# Self-Attention and Positional Encoding

Prior to the introduction of _attention mechanism_, it was common practice in deep learning to use CNNs or RNNs to encode sequences. However, now with attention mechanisms in the scene, imagine feeding a sequence of tokens into an attention mechanism such that at each step, each token has its own query, keys, and values. Here, when computing the value of a token's representation at the next layer, the token can attend (via its query vector) to each other token (matching based on their key vectors). Using the full set of query-key compatibility scores, we can compute, for each token, a representation building the appropriate weighted sum over the other tokens.
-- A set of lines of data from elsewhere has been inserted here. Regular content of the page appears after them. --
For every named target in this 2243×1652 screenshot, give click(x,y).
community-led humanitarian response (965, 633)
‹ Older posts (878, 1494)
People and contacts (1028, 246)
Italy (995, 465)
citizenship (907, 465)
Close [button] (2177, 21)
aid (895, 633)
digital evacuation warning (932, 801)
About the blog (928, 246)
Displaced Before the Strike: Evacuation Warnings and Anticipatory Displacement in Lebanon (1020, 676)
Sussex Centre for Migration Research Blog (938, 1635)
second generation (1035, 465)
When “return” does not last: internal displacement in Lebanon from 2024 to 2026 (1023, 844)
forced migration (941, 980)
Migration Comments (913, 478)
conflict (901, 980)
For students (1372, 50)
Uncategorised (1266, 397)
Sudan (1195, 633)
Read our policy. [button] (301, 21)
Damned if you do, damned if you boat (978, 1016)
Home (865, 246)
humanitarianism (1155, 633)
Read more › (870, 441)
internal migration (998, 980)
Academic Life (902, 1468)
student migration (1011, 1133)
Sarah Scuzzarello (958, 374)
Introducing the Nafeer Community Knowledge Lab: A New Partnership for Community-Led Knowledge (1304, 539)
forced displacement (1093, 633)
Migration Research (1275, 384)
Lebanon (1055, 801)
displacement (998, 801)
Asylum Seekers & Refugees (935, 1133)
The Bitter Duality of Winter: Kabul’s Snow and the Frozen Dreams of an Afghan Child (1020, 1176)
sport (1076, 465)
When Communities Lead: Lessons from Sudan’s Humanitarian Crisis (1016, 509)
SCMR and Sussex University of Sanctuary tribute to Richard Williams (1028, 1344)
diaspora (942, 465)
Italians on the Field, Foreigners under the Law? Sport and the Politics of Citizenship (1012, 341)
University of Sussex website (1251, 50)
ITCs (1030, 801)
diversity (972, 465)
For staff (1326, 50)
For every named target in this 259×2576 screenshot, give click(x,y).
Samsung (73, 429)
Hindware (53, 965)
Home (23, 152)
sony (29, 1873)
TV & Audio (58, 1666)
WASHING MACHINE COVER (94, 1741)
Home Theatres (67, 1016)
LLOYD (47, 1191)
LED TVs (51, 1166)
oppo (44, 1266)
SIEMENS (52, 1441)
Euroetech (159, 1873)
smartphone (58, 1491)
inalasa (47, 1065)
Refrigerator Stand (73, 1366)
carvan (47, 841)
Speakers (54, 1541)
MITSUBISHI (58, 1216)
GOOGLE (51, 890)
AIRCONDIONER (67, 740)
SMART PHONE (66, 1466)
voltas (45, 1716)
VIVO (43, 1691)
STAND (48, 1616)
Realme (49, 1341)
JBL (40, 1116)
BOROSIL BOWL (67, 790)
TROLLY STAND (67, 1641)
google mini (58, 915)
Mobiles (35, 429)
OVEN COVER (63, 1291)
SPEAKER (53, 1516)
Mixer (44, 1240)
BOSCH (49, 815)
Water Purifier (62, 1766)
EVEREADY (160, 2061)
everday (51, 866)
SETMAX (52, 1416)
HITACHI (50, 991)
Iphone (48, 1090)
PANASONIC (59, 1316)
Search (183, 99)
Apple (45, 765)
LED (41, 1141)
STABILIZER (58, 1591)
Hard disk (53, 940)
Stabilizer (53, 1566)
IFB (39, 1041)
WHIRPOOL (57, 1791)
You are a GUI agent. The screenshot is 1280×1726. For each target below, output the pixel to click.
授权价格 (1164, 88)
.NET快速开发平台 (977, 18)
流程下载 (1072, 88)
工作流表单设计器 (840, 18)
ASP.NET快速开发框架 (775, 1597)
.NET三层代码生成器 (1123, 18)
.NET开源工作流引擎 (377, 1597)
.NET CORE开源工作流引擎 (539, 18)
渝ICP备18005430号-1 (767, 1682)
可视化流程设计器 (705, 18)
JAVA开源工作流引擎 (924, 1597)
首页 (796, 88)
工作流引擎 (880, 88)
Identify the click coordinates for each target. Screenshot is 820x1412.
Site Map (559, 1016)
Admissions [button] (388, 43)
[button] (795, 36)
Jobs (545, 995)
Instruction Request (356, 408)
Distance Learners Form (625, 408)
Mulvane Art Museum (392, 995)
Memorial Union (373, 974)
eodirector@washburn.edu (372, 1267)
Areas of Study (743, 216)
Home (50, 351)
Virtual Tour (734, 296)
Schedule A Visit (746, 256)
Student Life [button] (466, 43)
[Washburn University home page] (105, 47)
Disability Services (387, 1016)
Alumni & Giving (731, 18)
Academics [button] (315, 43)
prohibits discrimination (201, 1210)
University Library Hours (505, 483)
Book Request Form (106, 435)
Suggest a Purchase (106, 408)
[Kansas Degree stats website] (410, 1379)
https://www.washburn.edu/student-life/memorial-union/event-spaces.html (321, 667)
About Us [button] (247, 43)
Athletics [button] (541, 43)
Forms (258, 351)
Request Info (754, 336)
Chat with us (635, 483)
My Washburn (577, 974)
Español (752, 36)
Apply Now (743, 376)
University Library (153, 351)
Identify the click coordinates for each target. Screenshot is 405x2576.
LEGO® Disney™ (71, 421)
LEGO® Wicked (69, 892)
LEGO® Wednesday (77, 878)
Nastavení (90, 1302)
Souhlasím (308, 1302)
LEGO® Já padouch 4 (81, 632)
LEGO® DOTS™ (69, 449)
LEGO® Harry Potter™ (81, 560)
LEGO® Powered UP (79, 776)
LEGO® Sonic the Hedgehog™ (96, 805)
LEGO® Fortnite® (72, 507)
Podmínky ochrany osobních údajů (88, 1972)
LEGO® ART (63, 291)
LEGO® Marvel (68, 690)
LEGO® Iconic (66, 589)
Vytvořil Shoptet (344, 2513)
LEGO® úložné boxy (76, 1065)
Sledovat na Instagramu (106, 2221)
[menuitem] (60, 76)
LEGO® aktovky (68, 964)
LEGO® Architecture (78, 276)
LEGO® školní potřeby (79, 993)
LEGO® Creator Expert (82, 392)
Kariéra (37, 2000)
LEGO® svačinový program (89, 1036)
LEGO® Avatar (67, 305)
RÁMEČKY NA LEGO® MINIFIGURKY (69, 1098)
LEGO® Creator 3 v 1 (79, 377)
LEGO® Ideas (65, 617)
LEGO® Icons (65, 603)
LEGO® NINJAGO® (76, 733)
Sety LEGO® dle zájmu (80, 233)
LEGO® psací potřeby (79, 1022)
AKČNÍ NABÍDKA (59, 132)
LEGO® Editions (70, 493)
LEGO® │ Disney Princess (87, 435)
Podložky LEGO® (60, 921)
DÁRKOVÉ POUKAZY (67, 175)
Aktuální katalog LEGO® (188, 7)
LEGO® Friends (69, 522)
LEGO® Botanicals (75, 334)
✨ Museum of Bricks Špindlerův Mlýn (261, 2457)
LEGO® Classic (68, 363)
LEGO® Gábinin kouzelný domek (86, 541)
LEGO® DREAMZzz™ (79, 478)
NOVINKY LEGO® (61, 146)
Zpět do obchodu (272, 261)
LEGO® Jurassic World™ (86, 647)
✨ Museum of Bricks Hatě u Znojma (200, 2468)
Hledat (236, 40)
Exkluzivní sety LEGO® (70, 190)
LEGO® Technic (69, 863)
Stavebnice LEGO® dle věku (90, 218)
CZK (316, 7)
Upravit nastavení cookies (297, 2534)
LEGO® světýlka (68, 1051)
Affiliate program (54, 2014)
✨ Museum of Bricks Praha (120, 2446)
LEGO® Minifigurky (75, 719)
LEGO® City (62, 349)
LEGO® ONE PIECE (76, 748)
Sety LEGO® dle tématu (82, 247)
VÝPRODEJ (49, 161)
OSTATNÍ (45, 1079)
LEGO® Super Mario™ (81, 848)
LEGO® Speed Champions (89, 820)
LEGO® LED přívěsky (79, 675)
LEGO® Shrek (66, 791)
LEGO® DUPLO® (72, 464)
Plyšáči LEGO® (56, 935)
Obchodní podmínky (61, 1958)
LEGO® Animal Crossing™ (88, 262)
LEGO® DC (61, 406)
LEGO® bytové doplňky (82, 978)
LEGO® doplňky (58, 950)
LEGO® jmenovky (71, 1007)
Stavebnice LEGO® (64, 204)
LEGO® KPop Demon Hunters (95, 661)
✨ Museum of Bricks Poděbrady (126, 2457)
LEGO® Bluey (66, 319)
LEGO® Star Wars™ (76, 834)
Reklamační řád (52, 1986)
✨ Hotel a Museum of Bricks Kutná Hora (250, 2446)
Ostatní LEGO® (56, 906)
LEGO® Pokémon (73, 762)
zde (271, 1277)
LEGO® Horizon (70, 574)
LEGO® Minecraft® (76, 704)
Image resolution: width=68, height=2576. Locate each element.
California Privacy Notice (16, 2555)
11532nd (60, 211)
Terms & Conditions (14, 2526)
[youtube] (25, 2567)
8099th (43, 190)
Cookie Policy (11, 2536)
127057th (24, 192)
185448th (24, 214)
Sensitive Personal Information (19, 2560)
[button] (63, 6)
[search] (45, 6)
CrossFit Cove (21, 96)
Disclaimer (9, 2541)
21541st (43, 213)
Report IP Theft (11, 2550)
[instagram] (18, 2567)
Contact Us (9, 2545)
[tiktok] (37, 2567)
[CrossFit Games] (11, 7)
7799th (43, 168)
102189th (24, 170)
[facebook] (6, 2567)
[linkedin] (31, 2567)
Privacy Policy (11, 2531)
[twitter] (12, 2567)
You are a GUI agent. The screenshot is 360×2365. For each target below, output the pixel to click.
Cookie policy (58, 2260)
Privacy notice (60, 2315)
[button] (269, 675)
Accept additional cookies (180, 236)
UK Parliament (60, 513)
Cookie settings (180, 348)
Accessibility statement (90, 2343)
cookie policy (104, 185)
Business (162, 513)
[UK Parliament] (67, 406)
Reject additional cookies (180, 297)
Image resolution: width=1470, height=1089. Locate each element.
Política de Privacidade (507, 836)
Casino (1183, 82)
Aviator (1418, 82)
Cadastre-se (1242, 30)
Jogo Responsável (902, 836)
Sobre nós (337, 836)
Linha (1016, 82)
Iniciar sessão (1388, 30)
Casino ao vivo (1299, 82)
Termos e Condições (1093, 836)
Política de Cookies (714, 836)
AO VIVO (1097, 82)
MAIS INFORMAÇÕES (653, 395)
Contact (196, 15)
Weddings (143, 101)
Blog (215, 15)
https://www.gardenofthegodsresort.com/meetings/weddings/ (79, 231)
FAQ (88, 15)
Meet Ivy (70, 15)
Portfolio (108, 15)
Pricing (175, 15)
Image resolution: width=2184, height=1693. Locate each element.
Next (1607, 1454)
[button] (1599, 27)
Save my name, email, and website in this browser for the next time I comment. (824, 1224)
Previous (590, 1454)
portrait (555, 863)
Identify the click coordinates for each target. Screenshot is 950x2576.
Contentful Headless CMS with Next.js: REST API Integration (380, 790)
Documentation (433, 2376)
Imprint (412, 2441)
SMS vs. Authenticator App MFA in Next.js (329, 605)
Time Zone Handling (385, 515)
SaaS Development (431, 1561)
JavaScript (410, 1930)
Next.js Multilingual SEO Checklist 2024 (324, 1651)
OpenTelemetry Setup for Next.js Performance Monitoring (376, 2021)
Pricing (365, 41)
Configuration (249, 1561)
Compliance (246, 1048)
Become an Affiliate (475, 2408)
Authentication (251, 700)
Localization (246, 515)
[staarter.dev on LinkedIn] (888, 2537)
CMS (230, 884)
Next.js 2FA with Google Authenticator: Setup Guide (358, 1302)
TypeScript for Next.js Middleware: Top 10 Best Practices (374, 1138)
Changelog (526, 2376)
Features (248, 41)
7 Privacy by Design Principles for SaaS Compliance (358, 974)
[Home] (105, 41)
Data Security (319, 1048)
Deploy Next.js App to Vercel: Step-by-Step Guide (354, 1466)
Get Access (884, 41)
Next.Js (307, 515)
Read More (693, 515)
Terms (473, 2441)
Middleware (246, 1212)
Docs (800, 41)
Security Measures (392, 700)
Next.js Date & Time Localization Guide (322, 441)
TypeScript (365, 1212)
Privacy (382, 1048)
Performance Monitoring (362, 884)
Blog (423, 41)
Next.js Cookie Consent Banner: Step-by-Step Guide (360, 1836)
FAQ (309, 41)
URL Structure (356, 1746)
Because each token is attending to each other token (unlike the case where decoder steps attend to encoder steps), such architectures are typically described as _self-attention_ models, sometimes also referred as _infra-attention_ model.  

In [1]:
import math
import torch
from torch import nn
from d2l import torch as d2l

## Self-Attention

Using multi-head attention, the following code snippet computes the self-attention of a tensor with shape (batch size, number of time steps or sequence length in tokens,_d_). The output tensor has the same shape.

In [2]:
num_hiddens, num_heads = 100, 5
attention = d2l.MultiHeadAttention(num_hiddens, num_heads, 0.5)
batch_size, num_queries, valid_lens = 2, 4, torch.tensor([3, 2])
X = torch.ones((batch_size, num_queries, num_hiddens))
d2l.check_shape(attention(X, X, X, valid_lens),
                (batch_size, num_queries, num_hiddens))